── Data supplied

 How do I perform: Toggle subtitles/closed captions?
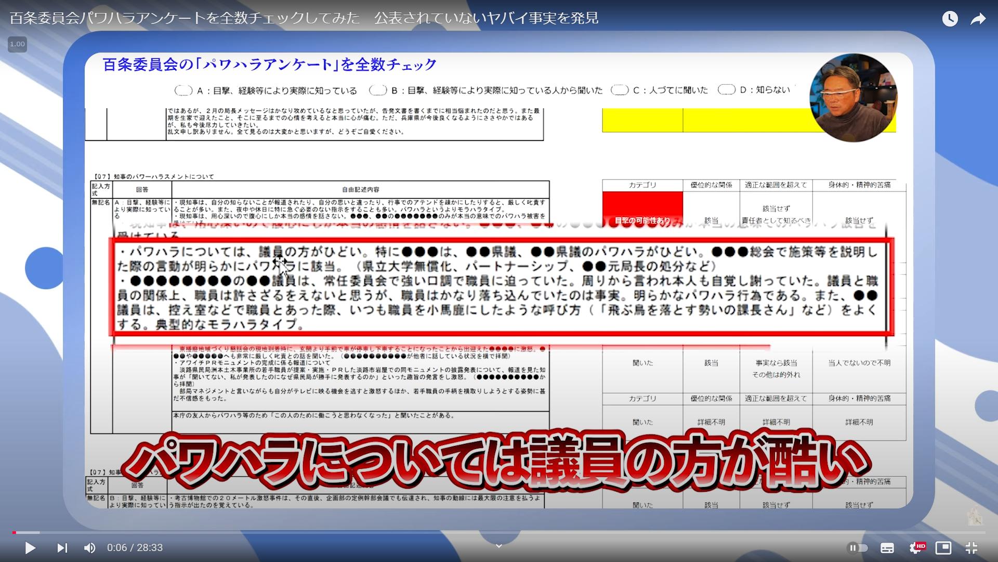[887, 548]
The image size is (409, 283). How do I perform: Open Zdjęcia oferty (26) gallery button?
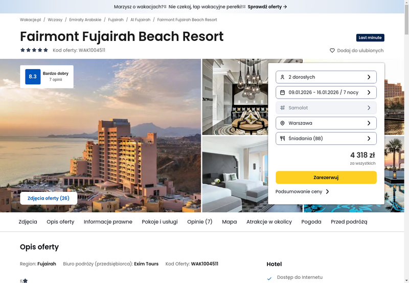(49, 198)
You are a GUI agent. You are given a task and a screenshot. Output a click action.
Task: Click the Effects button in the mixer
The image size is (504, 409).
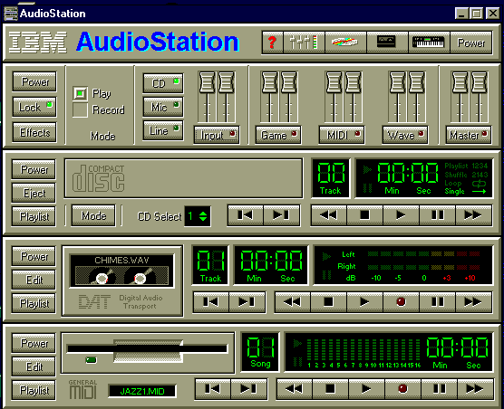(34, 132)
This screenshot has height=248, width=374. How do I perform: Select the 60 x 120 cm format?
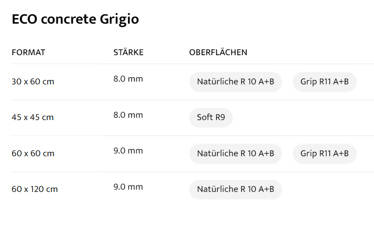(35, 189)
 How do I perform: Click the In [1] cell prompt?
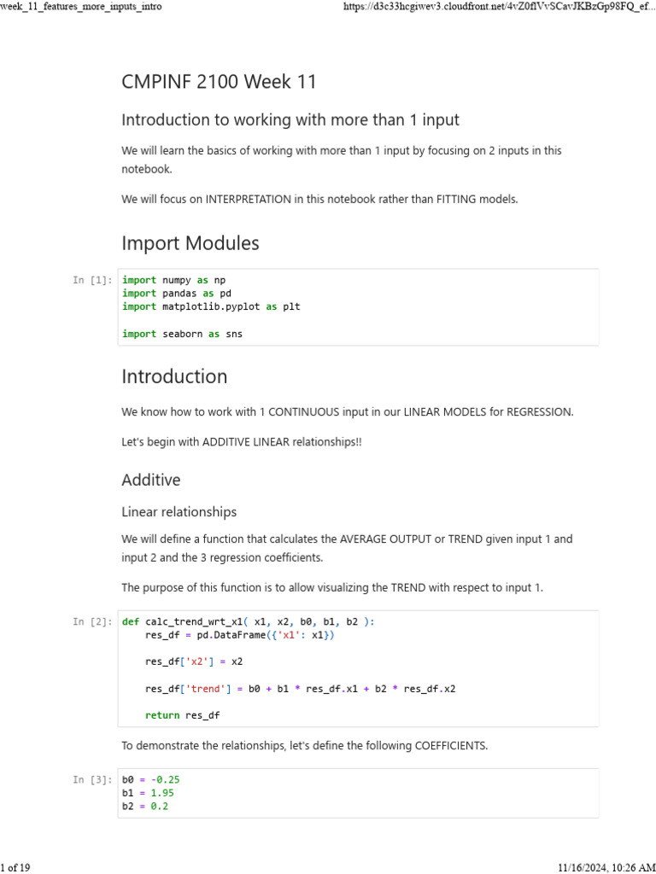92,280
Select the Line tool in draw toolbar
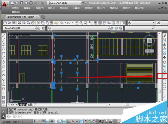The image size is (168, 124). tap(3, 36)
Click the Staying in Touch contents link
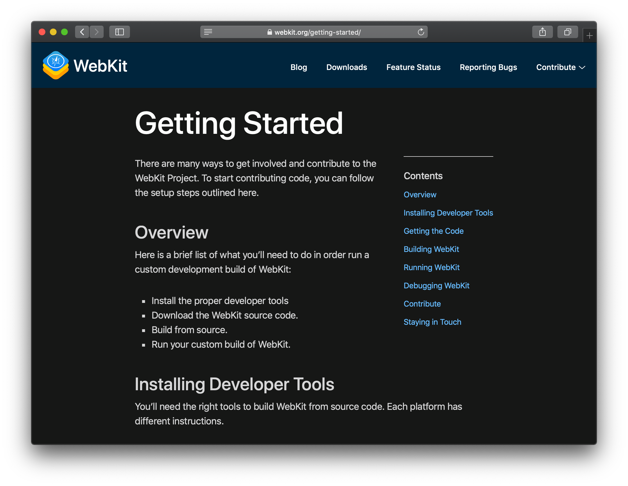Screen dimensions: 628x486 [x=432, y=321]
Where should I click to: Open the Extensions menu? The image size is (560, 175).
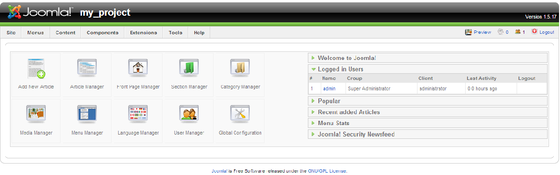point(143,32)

────
── Data supplied

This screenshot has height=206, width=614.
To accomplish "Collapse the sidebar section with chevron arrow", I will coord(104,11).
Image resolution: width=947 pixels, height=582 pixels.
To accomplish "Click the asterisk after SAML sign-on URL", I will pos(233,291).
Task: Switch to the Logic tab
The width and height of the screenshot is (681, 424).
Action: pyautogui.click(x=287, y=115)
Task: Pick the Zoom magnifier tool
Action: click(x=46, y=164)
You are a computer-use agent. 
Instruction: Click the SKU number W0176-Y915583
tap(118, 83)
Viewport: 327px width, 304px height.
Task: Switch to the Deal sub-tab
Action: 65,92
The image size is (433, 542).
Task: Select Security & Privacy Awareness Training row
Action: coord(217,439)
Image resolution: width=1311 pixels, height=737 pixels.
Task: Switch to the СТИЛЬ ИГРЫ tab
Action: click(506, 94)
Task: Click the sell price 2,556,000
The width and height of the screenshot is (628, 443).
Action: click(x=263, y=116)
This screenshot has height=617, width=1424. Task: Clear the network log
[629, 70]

────
── Data supplied

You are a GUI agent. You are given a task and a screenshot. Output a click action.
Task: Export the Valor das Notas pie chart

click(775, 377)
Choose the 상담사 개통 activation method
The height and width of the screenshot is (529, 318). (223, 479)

────

[Request]: Please edit the entries starting with the line that contains "How do I perform: Toggle" and going on through the line that contains "point(143,32)", replacing "screenshot" with "screen capture" and leaving everything else unchanged. Reproduce only those lines, and leave out the pictures.

[Result of this exercise]:
 How do I perform: Toggle subtitles/closed captions?
[887, 548]
The image size is (409, 283). How do I perform: Open Zdjęcia oferty (26) gallery button?
(49, 198)
You are a GUI agent. You are given a task and a screen capture. Output a click action.
Task: Click the Effects button in the mixer
The image size is (504, 409).
(34, 132)
This screen capture has height=248, width=374. How do I perform: Select the 60 x 120 cm format?
(35, 189)
 How do I perform: Click the In [1] cell prompt?
92,280
Select the Line tool in draw toolbar
The image size is (168, 124). tap(3, 36)
Click the Staying in Touch contents link
Screen dimensions: 628x486 [x=432, y=321]
Where should I click to: Open the Extensions menu? The image size is (560, 175).
point(143,32)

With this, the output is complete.